I'm new to Julia and am hoping to use Apple's MLX Framework with Julia

I’m new to Julia and I am loving the language. Some test code I have runs in about 2 minutes, which I found astounding given the amount of computation involved and that the code is written with loops. However, when I port the code to Python and use Apple’s MLX framework on my M4 Mac Studio, it runs in about 1 second. Supposedly, the new M5 chip would be 4X faster still. I don’t mind waiting a couple of minutes for this kind of problem, but for some problems I will want the extra performance my hardware has to offer. Is there a chance that the MLX framework will accessible to Julia users in the near future?

Welcome! That large of a discrepancy sounds like something bigger is going on. Have you seen the performance tips chapter and followed them?

Yes, I’ve have, but there is an awful lot of information at that web page to take into account. I doubt that my function is fully optimized yet. It is threaded to use my 12 performance CPU cores on my Mac Studio. I’ll keep trying, but I doubt that I will be able to obtain a 120X improvement.

have you tried using Reactant.jl to optimize it?

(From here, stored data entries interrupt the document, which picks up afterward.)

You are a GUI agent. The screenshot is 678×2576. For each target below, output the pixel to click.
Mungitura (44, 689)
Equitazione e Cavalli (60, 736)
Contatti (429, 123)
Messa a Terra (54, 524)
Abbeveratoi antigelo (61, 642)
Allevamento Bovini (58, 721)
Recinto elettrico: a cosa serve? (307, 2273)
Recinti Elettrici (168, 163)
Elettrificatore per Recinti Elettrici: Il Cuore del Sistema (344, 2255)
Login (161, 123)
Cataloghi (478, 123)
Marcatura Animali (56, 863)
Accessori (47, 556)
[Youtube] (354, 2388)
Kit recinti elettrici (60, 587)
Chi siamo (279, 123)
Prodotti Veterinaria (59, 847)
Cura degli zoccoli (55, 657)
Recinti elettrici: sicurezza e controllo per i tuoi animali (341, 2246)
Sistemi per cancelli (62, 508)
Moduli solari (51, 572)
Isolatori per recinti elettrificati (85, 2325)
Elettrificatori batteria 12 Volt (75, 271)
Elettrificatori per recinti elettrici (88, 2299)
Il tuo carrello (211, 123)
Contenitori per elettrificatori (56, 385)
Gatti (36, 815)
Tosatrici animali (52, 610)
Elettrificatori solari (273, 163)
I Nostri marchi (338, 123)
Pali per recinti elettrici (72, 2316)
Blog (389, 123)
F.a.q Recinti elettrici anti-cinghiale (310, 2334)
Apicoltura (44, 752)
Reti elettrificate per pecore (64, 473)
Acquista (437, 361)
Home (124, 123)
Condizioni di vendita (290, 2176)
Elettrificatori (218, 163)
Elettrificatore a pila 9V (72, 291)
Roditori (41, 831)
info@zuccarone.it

No I haven’t, but I just tried out a Metal version, and the speed up is considerable. I’m beginning to regret having posted my question.

julia> @time radii, C_r = grassberger_procaccia(U); #default
120.226431 seconds (2.13 G allocations: 1.692 TiB, 35.43% gc time)

julia> @time radii, C_r = grassberger_procaccia2(U); #Metal
44.735732 seconds (25.25 M allocations: 1.639 GiB, 0.19% gc time, 16.20% compilation time: 2% of which was recompilation)

Depending on your usecase AppleAccelerate.jl may also help.

Do you have a minimum working example of the code you’re trying to speed up? It’s the best way to nerdsnipe people here

Thanks, I did try that, and it didn’t seem to help. But the code has changed a lot since then, so it is worth trying again.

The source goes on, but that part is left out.